SUPPLIED MATERIAL section start

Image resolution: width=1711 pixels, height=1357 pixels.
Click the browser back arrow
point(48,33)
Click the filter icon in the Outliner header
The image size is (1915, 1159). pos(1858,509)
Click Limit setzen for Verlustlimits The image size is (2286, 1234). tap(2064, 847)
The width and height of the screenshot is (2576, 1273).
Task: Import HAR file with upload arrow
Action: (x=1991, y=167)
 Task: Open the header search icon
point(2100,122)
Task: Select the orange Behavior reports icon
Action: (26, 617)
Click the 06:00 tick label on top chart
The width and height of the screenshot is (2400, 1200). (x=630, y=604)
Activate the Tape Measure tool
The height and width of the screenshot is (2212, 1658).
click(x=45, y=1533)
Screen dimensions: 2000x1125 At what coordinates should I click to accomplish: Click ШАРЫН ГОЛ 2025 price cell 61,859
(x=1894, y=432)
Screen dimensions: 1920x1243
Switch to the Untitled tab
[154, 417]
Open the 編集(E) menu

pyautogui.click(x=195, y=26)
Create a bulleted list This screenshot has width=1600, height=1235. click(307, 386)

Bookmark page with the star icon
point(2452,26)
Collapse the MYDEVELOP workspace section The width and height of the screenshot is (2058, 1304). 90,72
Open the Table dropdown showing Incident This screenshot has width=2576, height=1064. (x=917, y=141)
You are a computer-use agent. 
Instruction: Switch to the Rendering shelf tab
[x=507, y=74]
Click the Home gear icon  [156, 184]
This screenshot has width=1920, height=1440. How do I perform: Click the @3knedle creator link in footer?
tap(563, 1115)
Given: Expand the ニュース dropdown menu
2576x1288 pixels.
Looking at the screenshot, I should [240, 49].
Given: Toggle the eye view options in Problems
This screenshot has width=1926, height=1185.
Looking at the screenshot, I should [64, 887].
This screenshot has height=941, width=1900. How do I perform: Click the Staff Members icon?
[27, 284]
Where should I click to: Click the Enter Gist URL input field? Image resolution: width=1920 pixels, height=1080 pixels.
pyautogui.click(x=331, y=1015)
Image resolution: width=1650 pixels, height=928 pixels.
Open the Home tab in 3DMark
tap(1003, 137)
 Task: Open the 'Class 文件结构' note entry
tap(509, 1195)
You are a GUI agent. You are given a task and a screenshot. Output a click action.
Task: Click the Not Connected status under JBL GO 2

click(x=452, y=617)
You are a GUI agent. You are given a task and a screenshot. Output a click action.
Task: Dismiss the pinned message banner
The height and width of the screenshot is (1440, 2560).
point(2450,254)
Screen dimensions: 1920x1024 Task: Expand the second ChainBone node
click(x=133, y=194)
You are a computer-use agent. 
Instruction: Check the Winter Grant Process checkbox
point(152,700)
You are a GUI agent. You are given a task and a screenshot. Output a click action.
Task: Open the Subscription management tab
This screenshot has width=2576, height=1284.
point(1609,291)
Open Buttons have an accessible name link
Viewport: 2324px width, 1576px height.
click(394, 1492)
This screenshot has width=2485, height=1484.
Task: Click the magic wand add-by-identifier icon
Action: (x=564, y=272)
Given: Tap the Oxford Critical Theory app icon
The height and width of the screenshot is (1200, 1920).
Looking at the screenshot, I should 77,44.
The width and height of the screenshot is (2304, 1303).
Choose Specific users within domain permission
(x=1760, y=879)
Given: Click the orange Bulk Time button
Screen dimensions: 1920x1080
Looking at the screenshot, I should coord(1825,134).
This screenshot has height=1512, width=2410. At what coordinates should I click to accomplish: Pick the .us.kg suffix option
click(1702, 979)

SUPPLIED MATERIAL section end

§ **TASK BRIEF**
Reproduce each line of the records in which "dropdown" appears.

§ **OUTPUT**
Open the Table dropdown showing Incident This screenshot has width=2576, height=1064. (x=917, y=141)
Given: Expand the ニュース dropdown menu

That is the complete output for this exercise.